New report calls on mayors to adopt new model for growth and innovation


“Quadruple Helix” approach combines local government, business, academia and citizens in four-way collaboration.

On the eve of the UK’s Real Estate Investment and Infrastructure Forum (UKREiiF), local government leaders are being challenged to adopt new, collaborative models for truly inclusive growth by bringing together government, business, academia, and citizen stakeholders for the first time.

The call comes from the authors of a report which calls for new approaches to how we plan, fund and deliver regional plans for economic growth in order to achieve sustainable futures, as well as fast-tracking innovation and opportunities for individual regions. It argues that productivity and place-based growth is improved not just by technology and other economic drivers but by full interaction between these four key stakeholder groups.

The report is being launched by the N8 Research Partnership, a collaboration of the eight most research intensive universities in the North of England, and AtkinsRéalis, a fully integrated professional services and project management company.

Place-Based Growth, Innovation and the Quadruple Helix is published today and its findings will be discussed at a panel discussion including members of the N8 and regional mayors on Wednesday 22nd May, at the UKREiiF event in Leeds.

Central to the report is the idea of the Quadruple Helix funding model, conceived by Durham University. It calls for closer interaction between industry, academia, government, and citizen stakeholders for innovation to succeed, and highlights the benefits of early engagement in design, delivery, and implementation of technological advancements.

The N8 Research Partnership is now calling on local government leaders, newly elected and re-elected mayors to work with stakeholders to adopt its framework to drive economic growth in the UK.

The universities recommend that the Northern Mayors and Local Authorities in the North consider convening a Quadruple Helix ‘open forum’ in their areas in order to consider the benefits of the approach. As a business, AtkinsRéalis is ready to support the initiative and to participate in any subsequent actions and initiatives.

Kieran Fernandes, Associate Pro-Vice Chancellor at Durham University, said:

“We see this report and its finding very much as the starting point. So as we move forward from the exploratory phase, the focus shifts towards concrete actions and the implementation of the Quadruple Helix model in real-world settings.

“This is why we at the N8 Research Partnership have made a bold recommendation that the Northern Mayors and Local Authorities in the North convene a Quadruple Helix ‘open forum’ in their areas in order to consider the benefits of the Quadruple Helix approach and the development of a clear action plan. We hope this suggestion is well received.”

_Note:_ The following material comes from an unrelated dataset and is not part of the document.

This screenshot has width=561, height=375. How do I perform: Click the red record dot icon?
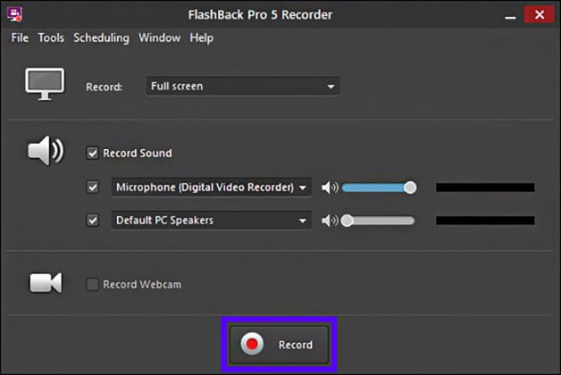(x=252, y=344)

The N8 and AtkinsRéalis worked together on a series of stakeholder workshops across the North during the first quarter of the year to identification region-specific areas for innovation and economic acceleration through greater collaboration.

The first workshop was held at Durham University in February 2024 and focused on Net Zero. The University of York hosted the second workshop in March on Advanced Manufacturing, with the third taking place in April at the University of Liverpool, focussing on AI and Digital.

John Rayson, Managing Director North, UK & Ireland for AtkinsRéalis, adds:

“We need new approaches to how we plan, fund and deliver regional plans for economic growth. The Quadruple Helix model takes a holistic and collaborative view of how innovation and region-specific opportunities can be identified and cultivated through the engagement and input of public sector, private sector, local industry, and citizen stakeholders.

“That is why we are committed to supporting the N8 in its goal of taking this great idea for funding growth and working with local government and stakeholders to take those crucial next steps in making it work for people.”

Dr Annette Bramley, Director of the N8 Research Partnership, commented:

“The findings of this report reflect N8’s desire to work collectively and constructively with elected mayors across our region to deliver clean business growth and community benefit, fairly and justly. This would go a long way to addressing and unlocking the multiple challenges of productivity – health and wellbeing, business performance, and investment and infrastructure – creating a brighter future for all people in the North of England.”

The partnership believes that for people to flourish within their communities, there needs to be good transport connections, access to skills and innovation, better public spaces, and a greater emphasis on the wellbeing of people and the environment around them.

As such the open forum initiative would allow people to communicate their own aspirations, needs, and knowledge and would be designed to promote broad interactions from stakeholders ranging from school age children to politicians and local government. From there, the development of a clear action plan would be the next step.